No sólo se han hecho generalizaciones sobre el devenir de los gobiernos progresistas, sino también ahora sobre la que han llamado contraofensiva conservadora. Es curioso que para hablar de ella se haga énfasis sobre la llegada de Trump a la presidencia, no obstante que fue posterior a aquellos virajes. Y cuando se habla de “contraofensiva” pareciera que antes la derecha hubiera estado de vacaciones. Hay perplejidad porque la derecha haya organizado movimientos sociales de base popular, o que haya logrado funcionalizar protestas por demandas legítimas, como las brasileñas de junio de 2013. Sorprende que en todos los países, incluso los de mayor tradición laica, las iglesias evangélicas y neopentecostales sean verdaderos partidos conservadores de arraigo de masas, premunidas con su Teología de la Prosperidad que es la expresión teologizada del “emprendedurismo” para crear una “nueva clase media”. Y como expediente fácil se atribuyen los cambios ideológicos a las operaciones ejecutadas mediante las redes sociales.
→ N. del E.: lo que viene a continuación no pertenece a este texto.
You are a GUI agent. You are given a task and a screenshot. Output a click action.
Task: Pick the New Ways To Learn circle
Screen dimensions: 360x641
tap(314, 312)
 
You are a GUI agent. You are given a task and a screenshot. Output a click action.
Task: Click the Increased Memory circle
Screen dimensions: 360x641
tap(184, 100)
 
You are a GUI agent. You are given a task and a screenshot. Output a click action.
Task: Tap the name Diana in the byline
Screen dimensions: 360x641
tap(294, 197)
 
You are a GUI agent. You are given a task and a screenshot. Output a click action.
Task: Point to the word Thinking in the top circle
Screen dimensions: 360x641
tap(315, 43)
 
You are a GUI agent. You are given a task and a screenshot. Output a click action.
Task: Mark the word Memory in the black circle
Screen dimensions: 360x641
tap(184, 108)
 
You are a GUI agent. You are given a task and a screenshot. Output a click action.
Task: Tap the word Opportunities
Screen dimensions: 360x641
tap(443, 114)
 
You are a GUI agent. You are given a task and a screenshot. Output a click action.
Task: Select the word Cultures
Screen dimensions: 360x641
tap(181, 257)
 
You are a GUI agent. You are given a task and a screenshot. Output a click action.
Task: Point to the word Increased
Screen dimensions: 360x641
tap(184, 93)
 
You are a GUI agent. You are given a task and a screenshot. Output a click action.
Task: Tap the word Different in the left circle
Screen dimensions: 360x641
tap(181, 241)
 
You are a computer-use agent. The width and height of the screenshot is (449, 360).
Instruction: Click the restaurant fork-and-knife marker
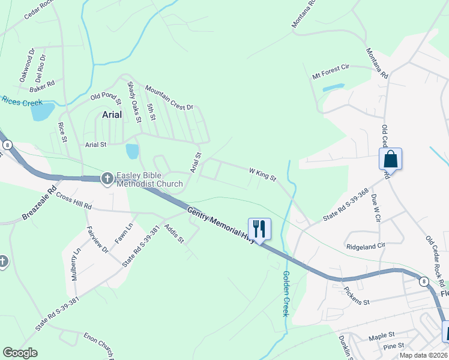tap(259, 229)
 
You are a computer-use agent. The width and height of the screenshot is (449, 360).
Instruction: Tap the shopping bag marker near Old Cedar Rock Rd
tap(390, 160)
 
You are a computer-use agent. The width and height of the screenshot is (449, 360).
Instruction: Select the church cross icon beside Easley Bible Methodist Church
tap(107, 178)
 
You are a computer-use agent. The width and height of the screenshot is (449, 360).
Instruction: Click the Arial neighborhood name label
tap(112, 114)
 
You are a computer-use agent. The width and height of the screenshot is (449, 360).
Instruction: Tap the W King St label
tap(262, 175)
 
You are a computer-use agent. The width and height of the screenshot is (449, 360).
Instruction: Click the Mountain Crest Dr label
tap(169, 98)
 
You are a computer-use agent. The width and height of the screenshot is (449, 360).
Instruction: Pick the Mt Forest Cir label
tap(330, 73)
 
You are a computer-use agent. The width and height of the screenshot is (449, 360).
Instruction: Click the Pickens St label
tap(357, 295)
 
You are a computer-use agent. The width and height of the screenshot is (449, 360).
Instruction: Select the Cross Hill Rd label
tap(73, 201)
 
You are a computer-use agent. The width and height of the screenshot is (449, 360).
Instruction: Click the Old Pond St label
tap(106, 95)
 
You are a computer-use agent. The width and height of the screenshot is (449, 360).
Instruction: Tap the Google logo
tap(20, 352)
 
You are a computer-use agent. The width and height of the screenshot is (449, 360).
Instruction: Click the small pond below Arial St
tap(132, 151)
Recuerdo lo que nos planteaba Delia Crovi, comunicóloga, en aquellos seminarios de análisis político que hacíamos en el CELA hace más de 20 años. Delia cuestionaba el conductismo de quienes atribuían a los medios una capacidad infalible para moldear las mentes de cierta manera. Nos explicaba que un mismo mensaje del emisor es captado de distinta manera por los receptores, mediados por sus experiencias sociales y las ideas que ellas materializan. Pero se estudia y discute poco sobre esas experiencias sociales que materializan ideas.
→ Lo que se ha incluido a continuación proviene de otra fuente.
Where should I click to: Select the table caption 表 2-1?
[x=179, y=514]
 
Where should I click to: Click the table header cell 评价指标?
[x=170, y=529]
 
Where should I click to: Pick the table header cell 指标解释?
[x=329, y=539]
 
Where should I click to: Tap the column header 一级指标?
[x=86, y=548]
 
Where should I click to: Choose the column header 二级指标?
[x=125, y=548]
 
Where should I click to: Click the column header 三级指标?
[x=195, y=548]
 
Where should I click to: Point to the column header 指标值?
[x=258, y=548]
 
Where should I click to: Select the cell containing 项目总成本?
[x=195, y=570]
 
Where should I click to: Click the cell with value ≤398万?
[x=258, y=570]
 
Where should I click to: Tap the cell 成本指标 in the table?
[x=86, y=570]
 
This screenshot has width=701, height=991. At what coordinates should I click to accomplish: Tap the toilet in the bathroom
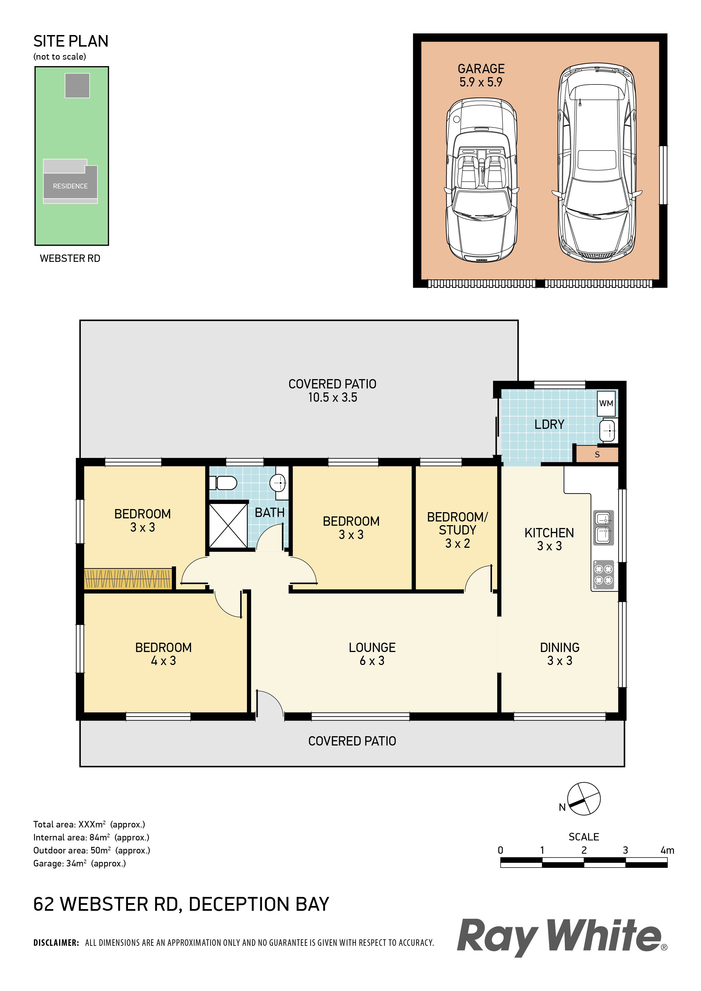(x=223, y=483)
Y qué decir de los cambios ideológicos en la clase media universitaria, gran reproductora de ideas, a partir de las prácticas sociales que se han impuesto para un supuesto ascenso social meritocrático. Por ejemplo, la institucionalidad de los posgrados con ese propósito, que atenta contra la creación de conocimiento. Y hasta el colonialismo cultural que secuestra la manera de citar en las publicaciones, con los sistemas APA o Harvard orientados por los derechos de propiedad del conocimiento, que además son una burla al lector y a la comunicación rigurosa del conocimiento. Pero ni con los cambios que hoy estamos viviendo en México se discute para modificarlo. Esto es dominio ideológico de la derecha aunque no ocupe los cargos superiores de gobierno.
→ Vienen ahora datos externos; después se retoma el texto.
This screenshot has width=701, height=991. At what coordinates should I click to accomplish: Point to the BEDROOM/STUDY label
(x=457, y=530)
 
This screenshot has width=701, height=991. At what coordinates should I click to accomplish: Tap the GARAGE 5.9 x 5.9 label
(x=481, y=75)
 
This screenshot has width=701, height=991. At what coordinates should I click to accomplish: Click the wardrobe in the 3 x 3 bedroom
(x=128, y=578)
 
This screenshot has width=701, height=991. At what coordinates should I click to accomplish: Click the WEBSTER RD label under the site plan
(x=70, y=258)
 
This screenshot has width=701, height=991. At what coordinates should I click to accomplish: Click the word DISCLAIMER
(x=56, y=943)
Bueno, y entre las generalizaciones que se hacen para explicar la ofensiva conservadora, se dice que uno de sus principales instrumentos es el llamado “lawfare” o judicialización de la política, que se ejemplifica en los llamados “golpes blandos”. Que se refieren, en rigor, a la destitución de presidentes constitucionales por la vía institucional, en lugar de golpes militares contra esa institucionalidad. Pero no sólo se alude al procedimiento de destitución, sino a que hayan sido juicios sin pruebas ni derecho a la defensa.
El último golpe clásico fue en abril de 2002 contra Hugo Chávez, que fue derrotado por el pueblo venezolano en 48 horas. Entonces se decía que ya no había espacio en América Latina para golpes militares.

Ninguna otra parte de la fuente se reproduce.